CANWWW does not separately register the Qiánlóng-canon recension; it corresponds substantively to T44N1846 (the Yìjì), which is paired with the parent text KR6o0078 (T32n1666) and with 法藏’s own Yìjì biéjì KR6o0106 (T44n1847).

Abstract

The text opens with the same eulogistic preface as the Taishō Yìjì — “the true mind, vast and still, severs language and image at the verbal trap (筌蹄)” — and is signed “京兆府魏國西寺沙門釋法藏撰” / “the monk Shì Fǎzàng of the West Wèiguósì in the Jīngzhào prefecture composed [this]“. The Wèiguó xīsì 魏國西寺 is the Cháng’ān monastery to which Fǎzàng was attached at the height of his career under Empress Wǔ Zétiān. The composition window 670–712 covers Fǎzàng’s mature years through to his death.

The present Lóngzàng version inserts Zōngmì’s kēwén under each section of the original treatise, producing a hybrid format that became the principal vehicle for the text in late-imperial China; the same hybrid lies behind 子璿 Zǐxuán’s full sub-commentary KR6o0107 Bǐxuē jì (T44n1848). The Qiánlóng editors’ recompilation of the shū into four juǎn (against the Taishō’s five) reflects the Qing project of standardizing canonical extents.
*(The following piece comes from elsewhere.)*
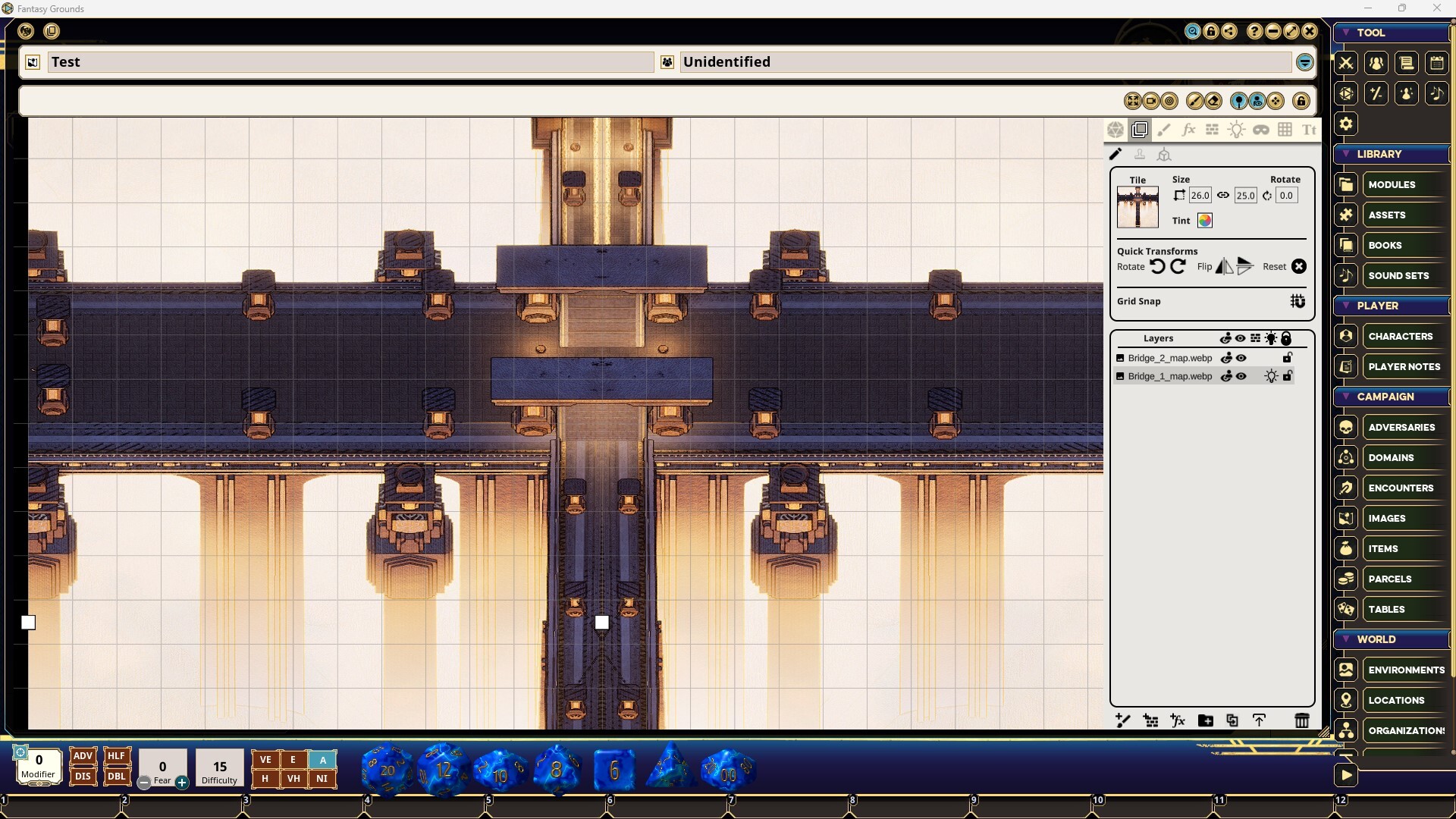Toggle lock on Bridge_1_map.webp layer
This screenshot has width=1456, height=819.
[x=1287, y=376]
The Awakening of Faith itself is now widely accepted as a Chinese composition of the mid-sixth century rather than a translation from Sanskrit; Fǎzàng’s commentary, written 200+ years after the Qǐ-xìn lùn’s composition, takes the text at face value as Aśvaghoṣa’s work translated by Paramārtha and reads it as the consummate statement of Mahāyāna doctrine. His “one-mind two-gates” framework, taken up directly from Wǒnhyo’s KR6o0101 shū, became the canonical reading.

Translations and research

  • Hakeda, Yoshito S. The Awakening of Faith. New York: Columbia UP, 1967. — English translation of the parent text with copious citation of Fǎzàng.
  • Vorenkamp, Dirck. An English Translation of Fa-tsang’s Commentary on the Awakening of Faith. Lewiston: Edwin Mellen, 2004. — Full English translation of the Yì-jì / shū.
  • Liebenthal, Walter. “New Light on the Mahāyāna-śraddhotpāda Śāstra.” T’oung Pao 46 (1958): 155–216.
  • Hamar, Imre, ed. Reflecting Mirrors: Perspectives on Huayan Buddhism. Wiesbaden, 2007.
  • Mochizuki Shinkō 望月信亨. Daijō kishin-ron no kenkyū 大乘起信論之研究. Tokyo, 1922. — The classic Japanese study of authorship and recension.
  • Forte, Antonino. A Jewel in Indra’s Net. Kyoto: Italian School of East Asian Studies, 2000. — On Fǎzàng’s biography.

Other points of interest

The Qiánlóng-canon recension is the principal route by which Fǎzàng’s commentary circulated in late-Ming and Qīng China; the Taishō version (T1846, KR6o0105) was reconstructed from Korean and Japanese manuscript witnesses in the early twentieth century and is closer to the original Tang form.